What to work on -> A faithful transcription of the entries below is required.

■ ■ ■ ■

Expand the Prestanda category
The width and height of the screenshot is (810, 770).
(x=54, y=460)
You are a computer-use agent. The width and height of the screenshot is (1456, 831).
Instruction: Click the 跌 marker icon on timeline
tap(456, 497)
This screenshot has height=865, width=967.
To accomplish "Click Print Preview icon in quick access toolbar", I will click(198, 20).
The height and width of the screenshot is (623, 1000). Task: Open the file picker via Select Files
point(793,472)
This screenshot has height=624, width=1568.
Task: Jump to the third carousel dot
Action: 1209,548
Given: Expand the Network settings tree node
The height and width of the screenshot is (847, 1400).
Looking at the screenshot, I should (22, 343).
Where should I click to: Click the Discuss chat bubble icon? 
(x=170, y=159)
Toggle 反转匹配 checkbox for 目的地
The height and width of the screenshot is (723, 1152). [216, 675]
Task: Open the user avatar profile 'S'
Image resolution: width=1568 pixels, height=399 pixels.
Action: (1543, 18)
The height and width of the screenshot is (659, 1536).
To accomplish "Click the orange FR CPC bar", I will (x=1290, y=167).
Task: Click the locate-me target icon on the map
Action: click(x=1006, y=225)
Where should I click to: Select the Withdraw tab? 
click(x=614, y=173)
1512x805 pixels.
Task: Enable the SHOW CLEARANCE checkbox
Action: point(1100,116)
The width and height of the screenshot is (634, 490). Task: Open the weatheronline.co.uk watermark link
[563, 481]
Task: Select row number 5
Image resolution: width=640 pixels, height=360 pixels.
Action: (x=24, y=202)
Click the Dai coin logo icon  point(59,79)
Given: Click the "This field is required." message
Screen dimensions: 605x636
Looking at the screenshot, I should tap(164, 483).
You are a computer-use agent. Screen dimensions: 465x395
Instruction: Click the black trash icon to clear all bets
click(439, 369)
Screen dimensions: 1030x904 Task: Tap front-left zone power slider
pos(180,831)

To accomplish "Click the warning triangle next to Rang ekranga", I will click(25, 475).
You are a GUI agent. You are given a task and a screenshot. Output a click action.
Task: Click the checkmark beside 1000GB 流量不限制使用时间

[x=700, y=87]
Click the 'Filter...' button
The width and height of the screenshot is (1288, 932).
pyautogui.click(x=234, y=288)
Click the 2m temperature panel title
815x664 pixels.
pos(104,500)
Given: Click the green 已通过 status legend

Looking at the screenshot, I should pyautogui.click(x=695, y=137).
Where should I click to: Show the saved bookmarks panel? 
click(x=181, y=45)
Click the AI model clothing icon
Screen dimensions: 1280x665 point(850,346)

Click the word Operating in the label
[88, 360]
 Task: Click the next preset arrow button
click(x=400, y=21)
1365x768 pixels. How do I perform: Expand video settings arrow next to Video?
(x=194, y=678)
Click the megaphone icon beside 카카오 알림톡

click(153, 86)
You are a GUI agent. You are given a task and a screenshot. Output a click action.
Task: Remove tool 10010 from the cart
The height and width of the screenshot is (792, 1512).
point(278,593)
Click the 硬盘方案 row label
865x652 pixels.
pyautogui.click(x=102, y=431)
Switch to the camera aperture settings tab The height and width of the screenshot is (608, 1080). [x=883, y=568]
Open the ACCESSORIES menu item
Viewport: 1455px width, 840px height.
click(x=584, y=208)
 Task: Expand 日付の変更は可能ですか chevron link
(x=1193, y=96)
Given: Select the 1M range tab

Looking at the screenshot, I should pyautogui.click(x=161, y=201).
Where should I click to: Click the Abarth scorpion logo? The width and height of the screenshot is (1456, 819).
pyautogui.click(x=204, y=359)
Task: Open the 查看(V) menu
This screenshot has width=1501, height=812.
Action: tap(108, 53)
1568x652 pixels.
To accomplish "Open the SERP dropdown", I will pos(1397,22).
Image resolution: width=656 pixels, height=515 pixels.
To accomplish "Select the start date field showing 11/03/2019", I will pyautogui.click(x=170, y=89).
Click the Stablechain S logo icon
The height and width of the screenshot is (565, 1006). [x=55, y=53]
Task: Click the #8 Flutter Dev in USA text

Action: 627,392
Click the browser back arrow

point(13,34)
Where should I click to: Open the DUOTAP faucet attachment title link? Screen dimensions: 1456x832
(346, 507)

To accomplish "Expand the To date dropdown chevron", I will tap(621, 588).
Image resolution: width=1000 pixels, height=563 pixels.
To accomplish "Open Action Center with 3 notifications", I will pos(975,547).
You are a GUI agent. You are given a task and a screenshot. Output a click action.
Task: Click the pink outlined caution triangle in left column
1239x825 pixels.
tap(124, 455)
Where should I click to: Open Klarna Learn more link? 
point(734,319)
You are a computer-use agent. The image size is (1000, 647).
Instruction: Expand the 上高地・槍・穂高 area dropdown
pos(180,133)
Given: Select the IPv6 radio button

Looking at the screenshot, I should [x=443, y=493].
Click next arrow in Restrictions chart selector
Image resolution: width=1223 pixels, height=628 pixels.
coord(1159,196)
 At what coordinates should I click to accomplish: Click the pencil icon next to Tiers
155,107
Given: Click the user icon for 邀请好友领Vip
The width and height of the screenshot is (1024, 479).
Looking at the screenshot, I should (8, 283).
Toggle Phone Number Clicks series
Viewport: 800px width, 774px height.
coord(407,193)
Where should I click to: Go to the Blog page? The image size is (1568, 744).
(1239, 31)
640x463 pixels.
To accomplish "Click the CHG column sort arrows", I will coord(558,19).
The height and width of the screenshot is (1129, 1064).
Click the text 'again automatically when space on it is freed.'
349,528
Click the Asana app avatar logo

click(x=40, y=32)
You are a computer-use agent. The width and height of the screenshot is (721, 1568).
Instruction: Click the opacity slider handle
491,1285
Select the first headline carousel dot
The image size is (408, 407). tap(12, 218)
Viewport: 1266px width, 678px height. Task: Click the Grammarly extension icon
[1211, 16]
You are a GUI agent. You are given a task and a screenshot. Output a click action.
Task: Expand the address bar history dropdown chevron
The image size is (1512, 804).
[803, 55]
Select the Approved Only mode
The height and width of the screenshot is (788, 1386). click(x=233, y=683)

■ ■ ■ ■

Answer below ->
Expand the Prestanda category
The width and height of the screenshot is (810, 770).
(x=54, y=460)
You are a computer-use agent. The width and height of the screenshot is (1456, 831).
Instruction: Click the 跌 marker icon on timeline
tap(456, 497)
This screenshot has height=865, width=967.
To accomplish "Click Print Preview icon in quick access toolbar", I will click(198, 20).
The height and width of the screenshot is (623, 1000). Task: Open the file picker via Select Files
point(793,472)
This screenshot has height=624, width=1568.
Task: Jump to the third carousel dot
Action: 1209,548
Given: Expand the Network settings tree node
The height and width of the screenshot is (847, 1400).
Looking at the screenshot, I should (22, 343).
Where should I click to: Click the Discuss chat bubble icon? 
(x=170, y=159)
Toggle 反转匹配 checkbox for 目的地
The height and width of the screenshot is (723, 1152). [216, 675]
Task: Open the user avatar profile 'S'
Image resolution: width=1568 pixels, height=399 pixels.
Action: (1543, 18)
The height and width of the screenshot is (659, 1536).
To accomplish "Click the orange FR CPC bar", I will (x=1290, y=167).
Task: Click the locate-me target icon on the map
Action: click(x=1006, y=225)
Where should I click to: Select the Withdraw tab? 
click(x=614, y=173)
1512x805 pixels.
Task: Enable the SHOW CLEARANCE checkbox
Action: point(1100,116)
The width and height of the screenshot is (634, 490). Task: Open the weatheronline.co.uk watermark link
[563, 481]
Task: Select row number 5
Image resolution: width=640 pixels, height=360 pixels.
Action: (x=24, y=202)
Click the Dai coin logo icon  point(59,79)
Given: Click the "This field is required." message
Screen dimensions: 605x636
Looking at the screenshot, I should tap(164, 483).
You are a computer-use agent. Screen dimensions: 465x395
Instruction: Click the black trash icon to clear all bets
click(439, 369)
Screen dimensions: 1030x904 Task: Tap front-left zone power slider
pos(180,831)

To accomplish "Click the warning triangle next to Rang ekranga", I will click(25, 475).
You are a GUI agent. You are given a task and a screenshot. Output a click action.
Task: Click the checkmark beside 1000GB 流量不限制使用时间

[x=700, y=87]
Click the 'Filter...' button
The width and height of the screenshot is (1288, 932).
pyautogui.click(x=234, y=288)
Click the 2m temperature panel title
815x664 pixels.
pos(104,500)
Given: Click the green 已通过 status legend

Looking at the screenshot, I should pyautogui.click(x=695, y=137).
Where should I click to: Show the saved bookmarks panel? 
click(x=181, y=45)
Click the AI model clothing icon
Screen dimensions: 1280x665 point(850,346)

Click the word Operating in the label
[88, 360]
 Task: Click the next preset arrow button
click(x=400, y=21)
1365x768 pixels. How do I perform: Expand video settings arrow next to Video?
(x=194, y=678)
Click the megaphone icon beside 카카오 알림톡

click(153, 86)
You are a GUI agent. You are given a task and a screenshot. Output a click action.
Task: Remove tool 10010 from the cart
The height and width of the screenshot is (792, 1512).
point(278,593)
Click the 硬盘方案 row label
865x652 pixels.
pyautogui.click(x=102, y=431)
Switch to the camera aperture settings tab The height and width of the screenshot is (608, 1080). [x=883, y=568]
Open the ACCESSORIES menu item
Viewport: 1455px width, 840px height.
click(x=584, y=208)
 Task: Expand 日付の変更は可能ですか chevron link
(x=1193, y=96)
Given: Select the 1M range tab

Looking at the screenshot, I should pyautogui.click(x=161, y=201).
Where should I click to: Click the Abarth scorpion logo? The width and height of the screenshot is (1456, 819).
pyautogui.click(x=204, y=359)
Task: Open the 查看(V) menu
This screenshot has width=1501, height=812.
Action: tap(108, 53)
1568x652 pixels.
To accomplish "Open the SERP dropdown", I will pos(1397,22).
Image resolution: width=656 pixels, height=515 pixels.
To accomplish "Select the start date field showing 11/03/2019", I will pyautogui.click(x=170, y=89).
Click the Stablechain S logo icon
The height and width of the screenshot is (565, 1006). [x=55, y=53]
Task: Click the #8 Flutter Dev in USA text

Action: 627,392
Click the browser back arrow

point(13,34)
Where should I click to: Open the DUOTAP faucet attachment title link? Screen dimensions: 1456x832
(346, 507)

To accomplish "Expand the To date dropdown chevron", I will tap(621, 588).
Image resolution: width=1000 pixels, height=563 pixels.
To accomplish "Open Action Center with 3 notifications", I will pos(975,547).
You are a GUI agent. You are given a task and a screenshot. Output a click action.
Task: Click the pink outlined caution triangle in left column
1239x825 pixels.
tap(124, 455)
Where should I click to: Open Klarna Learn more link? 
point(734,319)
You are a computer-use agent. The image size is (1000, 647).
Instruction: Expand the 上高地・槍・穂高 area dropdown
pos(180,133)
Given: Select the IPv6 radio button

Looking at the screenshot, I should [x=443, y=493].
Click next arrow in Restrictions chart selector
Image resolution: width=1223 pixels, height=628 pixels.
coord(1159,196)
 At what coordinates should I click to accomplish: Click the pencil icon next to Tiers
155,107
Given: Click the user icon for 邀请好友领Vip
The width and height of the screenshot is (1024, 479).
Looking at the screenshot, I should (8, 283).
Toggle Phone Number Clicks series
Viewport: 800px width, 774px height.
coord(407,193)
Where should I click to: Go to the Blog page? The image size is (1568, 744).
(1239, 31)
640x463 pixels.
To accomplish "Click the CHG column sort arrows", I will coord(558,19).
The height and width of the screenshot is (1129, 1064).
Click the text 'again automatically when space on it is freed.'
349,528
Click the Asana app avatar logo

click(x=40, y=32)
You are a computer-use agent. The width and height of the screenshot is (721, 1568).
Instruction: Click the opacity slider handle
491,1285
Select the first headline carousel dot
The image size is (408, 407). tap(12, 218)
Viewport: 1266px width, 678px height. Task: Click the Grammarly extension icon
[1211, 16]
You are a GUI agent. You are given a task and a screenshot. Output a click action.
Task: Expand the address bar history dropdown chevron
The image size is (1512, 804).
[803, 55]
Select the Approved Only mode
The height and width of the screenshot is (788, 1386). click(x=233, y=683)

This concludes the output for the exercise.